▶ _What the task asks_
Examine the entries below, count the lines holding the string "will", and respond with the number only.

---------- Source material ----------

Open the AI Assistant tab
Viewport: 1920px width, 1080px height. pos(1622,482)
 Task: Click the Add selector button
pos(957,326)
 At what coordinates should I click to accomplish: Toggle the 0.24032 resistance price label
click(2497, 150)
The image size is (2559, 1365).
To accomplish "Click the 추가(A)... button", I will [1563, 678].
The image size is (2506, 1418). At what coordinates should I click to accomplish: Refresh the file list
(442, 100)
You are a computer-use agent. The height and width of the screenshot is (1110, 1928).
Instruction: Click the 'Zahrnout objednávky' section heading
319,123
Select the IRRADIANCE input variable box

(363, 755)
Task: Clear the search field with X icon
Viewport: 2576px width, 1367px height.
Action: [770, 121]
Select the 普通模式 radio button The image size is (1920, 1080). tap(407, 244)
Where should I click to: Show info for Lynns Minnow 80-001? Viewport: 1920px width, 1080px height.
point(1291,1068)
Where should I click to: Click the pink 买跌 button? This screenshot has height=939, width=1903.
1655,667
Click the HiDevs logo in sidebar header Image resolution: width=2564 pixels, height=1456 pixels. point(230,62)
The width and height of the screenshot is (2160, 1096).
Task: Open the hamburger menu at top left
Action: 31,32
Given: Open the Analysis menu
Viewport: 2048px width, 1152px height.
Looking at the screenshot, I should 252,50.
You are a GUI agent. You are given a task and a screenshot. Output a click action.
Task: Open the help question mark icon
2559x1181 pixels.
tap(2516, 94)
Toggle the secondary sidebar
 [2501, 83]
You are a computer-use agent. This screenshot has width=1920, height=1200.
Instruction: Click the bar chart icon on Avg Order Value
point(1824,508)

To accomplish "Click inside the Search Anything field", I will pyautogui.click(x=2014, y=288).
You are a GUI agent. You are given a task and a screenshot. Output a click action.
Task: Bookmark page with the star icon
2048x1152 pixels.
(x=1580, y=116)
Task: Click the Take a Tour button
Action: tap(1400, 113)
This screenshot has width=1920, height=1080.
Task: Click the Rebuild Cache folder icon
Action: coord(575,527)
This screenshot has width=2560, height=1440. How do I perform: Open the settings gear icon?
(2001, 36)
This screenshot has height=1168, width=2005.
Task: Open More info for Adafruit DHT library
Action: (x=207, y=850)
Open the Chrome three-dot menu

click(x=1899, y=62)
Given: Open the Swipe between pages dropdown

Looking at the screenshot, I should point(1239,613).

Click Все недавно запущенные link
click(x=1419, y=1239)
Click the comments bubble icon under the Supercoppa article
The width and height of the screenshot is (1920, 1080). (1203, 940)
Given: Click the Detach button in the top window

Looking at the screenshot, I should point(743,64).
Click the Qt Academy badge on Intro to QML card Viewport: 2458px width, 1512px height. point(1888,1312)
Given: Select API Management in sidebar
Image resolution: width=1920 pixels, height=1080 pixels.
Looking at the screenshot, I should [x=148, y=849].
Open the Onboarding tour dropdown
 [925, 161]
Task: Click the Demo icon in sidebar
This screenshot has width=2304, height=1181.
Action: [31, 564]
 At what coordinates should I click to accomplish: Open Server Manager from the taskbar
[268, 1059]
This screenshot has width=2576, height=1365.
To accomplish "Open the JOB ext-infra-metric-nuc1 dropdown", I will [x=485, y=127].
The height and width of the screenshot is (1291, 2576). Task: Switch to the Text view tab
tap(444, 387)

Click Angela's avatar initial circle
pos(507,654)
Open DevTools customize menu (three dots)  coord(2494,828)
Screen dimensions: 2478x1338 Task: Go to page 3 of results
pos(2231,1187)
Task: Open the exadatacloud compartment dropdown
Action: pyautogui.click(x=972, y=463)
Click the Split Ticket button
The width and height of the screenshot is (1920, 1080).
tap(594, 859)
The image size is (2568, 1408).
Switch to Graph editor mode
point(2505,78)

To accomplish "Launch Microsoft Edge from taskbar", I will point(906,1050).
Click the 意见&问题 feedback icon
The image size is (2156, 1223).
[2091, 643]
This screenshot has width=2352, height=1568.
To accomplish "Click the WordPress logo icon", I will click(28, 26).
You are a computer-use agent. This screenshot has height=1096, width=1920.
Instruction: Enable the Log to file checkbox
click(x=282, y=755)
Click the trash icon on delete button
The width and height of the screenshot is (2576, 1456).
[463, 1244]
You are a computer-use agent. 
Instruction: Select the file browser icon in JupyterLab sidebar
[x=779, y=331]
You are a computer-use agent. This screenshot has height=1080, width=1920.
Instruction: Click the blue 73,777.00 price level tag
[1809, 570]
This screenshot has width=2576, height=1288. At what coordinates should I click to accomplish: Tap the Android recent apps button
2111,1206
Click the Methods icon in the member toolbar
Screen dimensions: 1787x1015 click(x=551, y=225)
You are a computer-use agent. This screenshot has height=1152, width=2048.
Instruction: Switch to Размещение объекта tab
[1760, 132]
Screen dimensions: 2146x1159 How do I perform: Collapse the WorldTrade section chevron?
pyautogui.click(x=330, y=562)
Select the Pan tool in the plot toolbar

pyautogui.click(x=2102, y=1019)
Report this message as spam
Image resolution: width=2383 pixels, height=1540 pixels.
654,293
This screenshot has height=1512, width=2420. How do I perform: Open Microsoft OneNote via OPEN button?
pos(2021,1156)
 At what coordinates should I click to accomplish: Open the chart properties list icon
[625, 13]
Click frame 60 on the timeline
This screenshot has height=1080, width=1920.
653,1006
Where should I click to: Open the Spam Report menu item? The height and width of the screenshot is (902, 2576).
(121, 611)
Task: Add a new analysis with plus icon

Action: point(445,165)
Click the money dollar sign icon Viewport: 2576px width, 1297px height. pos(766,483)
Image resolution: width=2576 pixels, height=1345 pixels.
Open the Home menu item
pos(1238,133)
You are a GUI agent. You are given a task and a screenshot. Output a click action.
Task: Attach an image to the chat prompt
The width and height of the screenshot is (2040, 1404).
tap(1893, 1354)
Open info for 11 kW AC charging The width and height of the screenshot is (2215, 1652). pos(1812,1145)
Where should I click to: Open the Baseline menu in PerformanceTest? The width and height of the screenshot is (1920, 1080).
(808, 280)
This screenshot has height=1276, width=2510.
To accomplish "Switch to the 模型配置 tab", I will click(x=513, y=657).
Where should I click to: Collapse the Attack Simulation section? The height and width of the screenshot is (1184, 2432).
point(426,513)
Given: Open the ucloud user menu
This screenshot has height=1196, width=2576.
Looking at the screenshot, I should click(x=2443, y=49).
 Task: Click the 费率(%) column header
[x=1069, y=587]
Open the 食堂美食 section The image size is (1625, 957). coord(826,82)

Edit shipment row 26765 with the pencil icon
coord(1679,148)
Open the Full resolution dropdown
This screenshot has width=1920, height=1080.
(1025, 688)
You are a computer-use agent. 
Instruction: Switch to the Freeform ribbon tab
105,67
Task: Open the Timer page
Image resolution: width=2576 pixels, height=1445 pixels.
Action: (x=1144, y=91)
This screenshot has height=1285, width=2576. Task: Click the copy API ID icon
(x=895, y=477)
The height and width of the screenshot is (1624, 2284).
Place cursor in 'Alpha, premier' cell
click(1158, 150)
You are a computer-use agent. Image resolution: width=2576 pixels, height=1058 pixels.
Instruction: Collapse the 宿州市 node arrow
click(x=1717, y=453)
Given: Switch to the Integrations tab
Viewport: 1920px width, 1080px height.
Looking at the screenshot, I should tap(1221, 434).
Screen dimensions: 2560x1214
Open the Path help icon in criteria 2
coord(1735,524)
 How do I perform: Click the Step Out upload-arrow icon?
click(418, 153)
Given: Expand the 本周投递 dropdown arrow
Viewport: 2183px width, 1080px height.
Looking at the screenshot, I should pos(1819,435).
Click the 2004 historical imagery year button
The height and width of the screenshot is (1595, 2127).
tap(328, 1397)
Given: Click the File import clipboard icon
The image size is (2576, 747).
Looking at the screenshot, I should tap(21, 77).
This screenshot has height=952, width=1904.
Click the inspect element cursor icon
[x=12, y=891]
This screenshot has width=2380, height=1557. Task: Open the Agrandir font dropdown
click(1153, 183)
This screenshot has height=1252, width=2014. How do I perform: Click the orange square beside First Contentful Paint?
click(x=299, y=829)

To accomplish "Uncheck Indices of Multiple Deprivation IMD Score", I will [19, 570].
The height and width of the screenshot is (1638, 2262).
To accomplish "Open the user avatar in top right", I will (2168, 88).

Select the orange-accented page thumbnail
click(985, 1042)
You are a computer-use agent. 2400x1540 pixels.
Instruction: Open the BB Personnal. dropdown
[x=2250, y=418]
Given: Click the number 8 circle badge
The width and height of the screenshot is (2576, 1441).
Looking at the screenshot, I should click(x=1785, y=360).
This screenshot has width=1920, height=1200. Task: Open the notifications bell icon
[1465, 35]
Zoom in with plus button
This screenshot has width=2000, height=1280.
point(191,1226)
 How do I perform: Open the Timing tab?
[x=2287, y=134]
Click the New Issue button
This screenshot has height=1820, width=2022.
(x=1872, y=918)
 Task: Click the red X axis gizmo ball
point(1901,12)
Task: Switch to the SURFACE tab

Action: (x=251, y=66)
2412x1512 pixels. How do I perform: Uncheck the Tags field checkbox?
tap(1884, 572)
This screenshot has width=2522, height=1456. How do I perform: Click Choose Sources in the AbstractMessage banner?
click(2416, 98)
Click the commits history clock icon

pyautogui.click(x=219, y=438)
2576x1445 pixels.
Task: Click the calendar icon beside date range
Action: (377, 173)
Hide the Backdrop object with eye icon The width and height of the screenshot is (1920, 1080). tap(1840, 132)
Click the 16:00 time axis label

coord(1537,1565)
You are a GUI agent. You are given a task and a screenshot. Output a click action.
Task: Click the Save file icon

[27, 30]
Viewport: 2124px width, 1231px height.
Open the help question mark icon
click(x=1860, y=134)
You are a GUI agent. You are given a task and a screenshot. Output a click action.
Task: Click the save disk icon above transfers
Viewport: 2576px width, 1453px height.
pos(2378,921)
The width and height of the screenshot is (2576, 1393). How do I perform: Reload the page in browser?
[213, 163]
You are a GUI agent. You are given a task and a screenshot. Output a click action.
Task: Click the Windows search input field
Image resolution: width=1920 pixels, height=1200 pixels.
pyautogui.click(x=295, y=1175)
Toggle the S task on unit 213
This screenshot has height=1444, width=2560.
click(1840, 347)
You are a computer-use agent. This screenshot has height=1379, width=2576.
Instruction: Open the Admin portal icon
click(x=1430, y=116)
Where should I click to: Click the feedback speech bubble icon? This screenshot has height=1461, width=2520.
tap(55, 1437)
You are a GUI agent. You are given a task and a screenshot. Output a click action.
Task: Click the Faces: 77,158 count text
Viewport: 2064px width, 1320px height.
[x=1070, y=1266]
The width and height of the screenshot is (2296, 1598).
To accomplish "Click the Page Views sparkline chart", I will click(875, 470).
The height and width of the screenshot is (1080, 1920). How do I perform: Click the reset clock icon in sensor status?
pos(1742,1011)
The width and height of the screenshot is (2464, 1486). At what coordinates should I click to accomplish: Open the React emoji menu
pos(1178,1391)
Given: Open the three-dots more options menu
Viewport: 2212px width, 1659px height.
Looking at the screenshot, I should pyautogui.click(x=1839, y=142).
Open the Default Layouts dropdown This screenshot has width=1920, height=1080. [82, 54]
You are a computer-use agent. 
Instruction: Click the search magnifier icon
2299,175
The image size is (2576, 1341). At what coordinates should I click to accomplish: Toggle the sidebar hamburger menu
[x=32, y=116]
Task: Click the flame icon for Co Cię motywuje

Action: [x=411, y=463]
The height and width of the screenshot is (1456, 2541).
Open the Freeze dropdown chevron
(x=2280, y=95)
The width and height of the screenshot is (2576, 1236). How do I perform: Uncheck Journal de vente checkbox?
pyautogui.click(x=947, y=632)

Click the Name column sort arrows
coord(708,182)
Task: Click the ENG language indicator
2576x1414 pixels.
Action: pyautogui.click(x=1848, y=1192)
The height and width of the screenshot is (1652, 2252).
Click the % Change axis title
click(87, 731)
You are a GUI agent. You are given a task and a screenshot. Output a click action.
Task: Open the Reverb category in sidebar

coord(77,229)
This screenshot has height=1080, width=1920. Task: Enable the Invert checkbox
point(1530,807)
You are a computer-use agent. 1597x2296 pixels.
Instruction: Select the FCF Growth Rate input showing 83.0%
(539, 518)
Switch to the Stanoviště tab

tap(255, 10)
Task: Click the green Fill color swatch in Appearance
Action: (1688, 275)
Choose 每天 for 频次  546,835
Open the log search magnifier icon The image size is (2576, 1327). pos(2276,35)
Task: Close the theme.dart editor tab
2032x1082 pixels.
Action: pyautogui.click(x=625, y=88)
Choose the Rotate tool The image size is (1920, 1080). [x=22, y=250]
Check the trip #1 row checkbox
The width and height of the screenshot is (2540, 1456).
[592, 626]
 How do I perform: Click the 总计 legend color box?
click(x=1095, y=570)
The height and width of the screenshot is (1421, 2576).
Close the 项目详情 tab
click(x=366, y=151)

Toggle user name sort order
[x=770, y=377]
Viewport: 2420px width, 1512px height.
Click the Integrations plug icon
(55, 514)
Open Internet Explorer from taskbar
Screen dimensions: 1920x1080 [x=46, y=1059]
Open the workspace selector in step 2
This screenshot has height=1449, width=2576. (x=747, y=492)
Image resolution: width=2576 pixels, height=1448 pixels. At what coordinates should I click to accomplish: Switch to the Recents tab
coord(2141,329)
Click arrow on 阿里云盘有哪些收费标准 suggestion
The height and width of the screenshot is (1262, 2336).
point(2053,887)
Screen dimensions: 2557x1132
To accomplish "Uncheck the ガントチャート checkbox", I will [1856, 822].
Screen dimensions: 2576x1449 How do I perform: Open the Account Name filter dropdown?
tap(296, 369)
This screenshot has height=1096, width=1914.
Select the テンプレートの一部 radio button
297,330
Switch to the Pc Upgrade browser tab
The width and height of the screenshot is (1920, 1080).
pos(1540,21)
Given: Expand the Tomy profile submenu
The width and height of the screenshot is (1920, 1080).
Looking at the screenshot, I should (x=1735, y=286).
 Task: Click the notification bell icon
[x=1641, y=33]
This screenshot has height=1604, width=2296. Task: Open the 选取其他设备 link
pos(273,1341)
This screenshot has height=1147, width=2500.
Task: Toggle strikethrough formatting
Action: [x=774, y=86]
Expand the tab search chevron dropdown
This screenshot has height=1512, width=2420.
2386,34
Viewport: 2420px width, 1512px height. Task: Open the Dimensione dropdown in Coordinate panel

----------

▶ _Exercise answer_
10